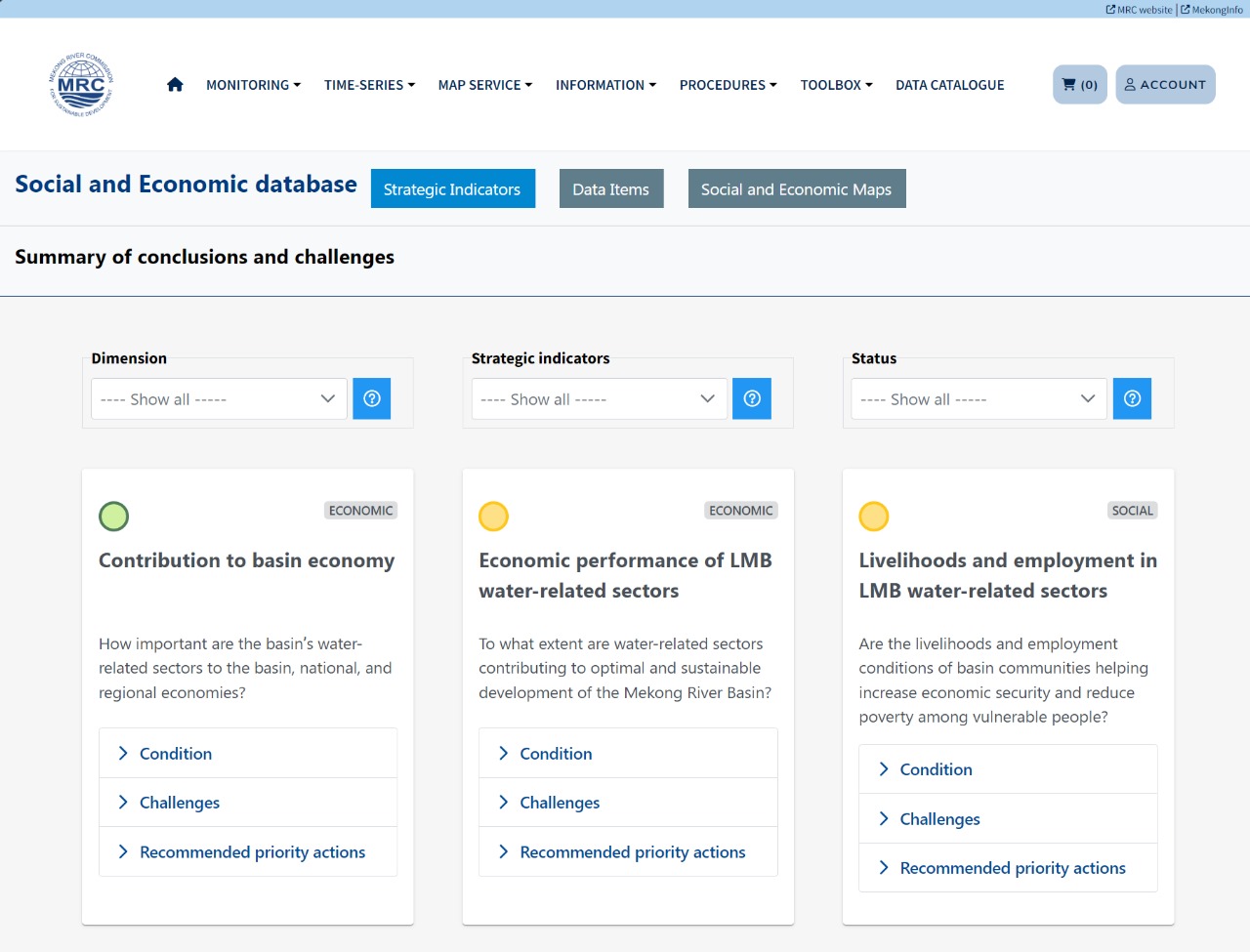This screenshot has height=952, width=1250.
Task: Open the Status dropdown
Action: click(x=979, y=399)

______________________________

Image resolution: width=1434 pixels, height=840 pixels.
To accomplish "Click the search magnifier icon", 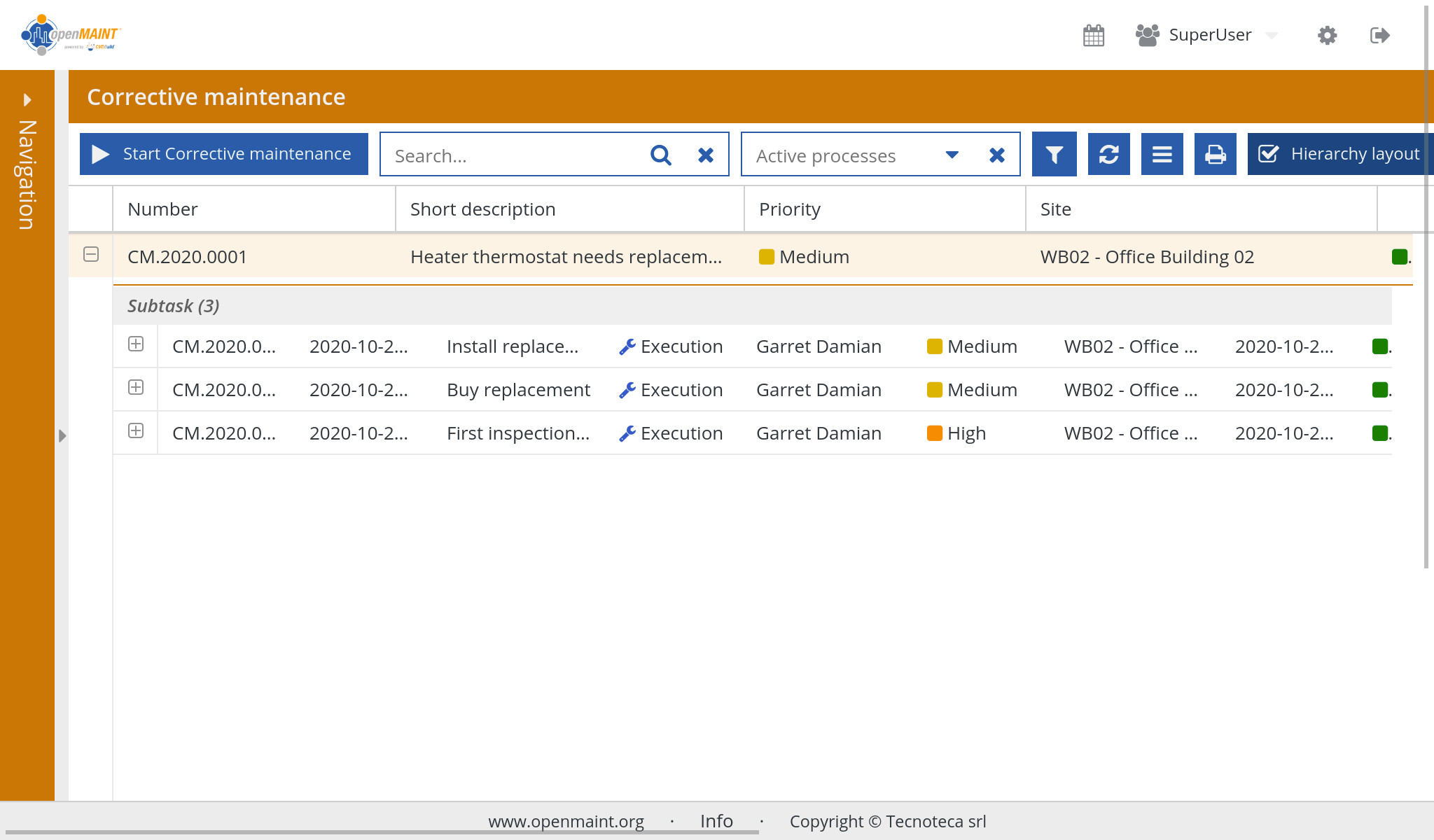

______________________________

STATED TASK
Reproduce verbatim the lines from the one containing "This screenshot has height=952, width=1250." through the one containing "Action: click(x=979, y=399)", both included. Leave out the pictures.

TASK ANSWER
This screenshot has height=952, width=1250.
Task: Open the Status dropdown
Action: click(x=979, y=399)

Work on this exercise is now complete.